Left: Shawn is a Senior Engineer with the Rail Operations team in LTA. His roles include being part of the team that designs the depot for the upcoming Jurong Region Line (JRL) and Cross Island Line (CRL), which requires him to draw upon knowledge across various engineering disciplines. Rail depots play a vital role in ensuring a safe and reliable train service and depot infrastructure is designed to last for 120 years, thus any decision made would have a lasting impact for generations to come.
Right: Wilma is an Assistant Manager in the Rail Financing, Investment & Governance division. Her team looks into managing and ensuring the financial sustainability of the rail industry. Wilma finds her role meaningful because ensuring our public transport is financially sustainable enables the transport network to grow and continually serve people. Being a part of LTA has given her a finer appreciation of the hard work put in by many to achieve the connectivity that Singapore enjoys today, and she is grateful and happy to be a part of it.
1. As a student who grew up in Singapore’s educational system, we have been taught to be results-driven. One thing that I learnt from pursuing a higher education in Australia and United Kingdom was that the process of understanding a problem was sometimes more important than the answer itself. In engineering no two problems are alike and while I may face initial difficulties solving them, I put to good use what I learnt from my university peers - the importance of breaking down the problem, analyzing it and applying the fundamentals to reach a solution. This has helped me tackle the bigger engineering problems that I face at work.
2. As a young engineer in a big organisation, we learn to adapt and be resourceful very quickly. As engineers building the rail system, we must have a deep understanding and appreciation of how railway systems are operated. This enables us to better design future railway lines such as the upcoming JRL and CRL. LTA values innovative thinkers who are not afraid to express their ideas and do what is right instead of what is popular.

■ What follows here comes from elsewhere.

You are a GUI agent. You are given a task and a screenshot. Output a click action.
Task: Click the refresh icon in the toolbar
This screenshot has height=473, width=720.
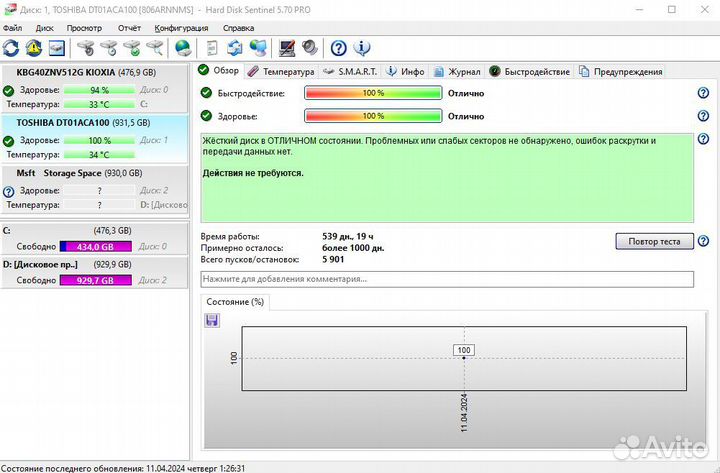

3. During my LTA career, I’ve had the opportunity to work in various divisions which allowed me to further deepen my knowledge. After graduation, I was first deployed to manufacture and deliver the first Thomson-East Coast Line (TEL) train to Singapore. After this milestone, I had the opportunity to work with our TEL Operator (SMRT) to further optimize the depot maintaining the trains. Recently, I did an attachment with SMRT TEL where I operated the same system I helped to design. Not many industries are able to offer engineers such diverse opportunities that broaden understanding of how the entire life cycle of the train system works.
1. I read Economics and Geography in university and had a strong interest in urban planning and studies, and hence found the transport sector to be a suitable fit for me. In land-scarce and population-dense Singapore, urban transportation is a highly complex issue which needs to be carefully planned for. As LTA plays the central planning and policy-making role for the transport sector in Singapore, I felt that it would be exciting to be part of the organisation responsible for transforming Singapore’s land transport network. The transport sector is growing with many different developments and new projects underway, and this meant that LTA would offer diverse opportunities and exposure that would allow me to grow as an individual and in my career.
2. The biggest takeaway for me from my university days was learning to be independent. I learnt how to take care of myself physically and mentally, as well as juggle different commitments. This taught me the importance of time management and prioritisation, which are pertinent and relevant life skills and values, even in the workplace. Being independent has also helped me to become more resilient and persevere through challenges.
3. Transportation systems are essentially the backbone of any city, serving as the pivotal enabler of processes that support our well-being and livelihoods. All of us engage in some mode or form of transportation to access places for a variety of activities and purposes. I find transport very meaningful, because it connects us to the important things that enable us to live well, such as our loved ones, workplaces and schools, places of leisure, and even our favourite restaurants. It is interesting and exciting to see how transport shapes and supports the way we live, work and play, and how it brings us closer to various opportunities and people.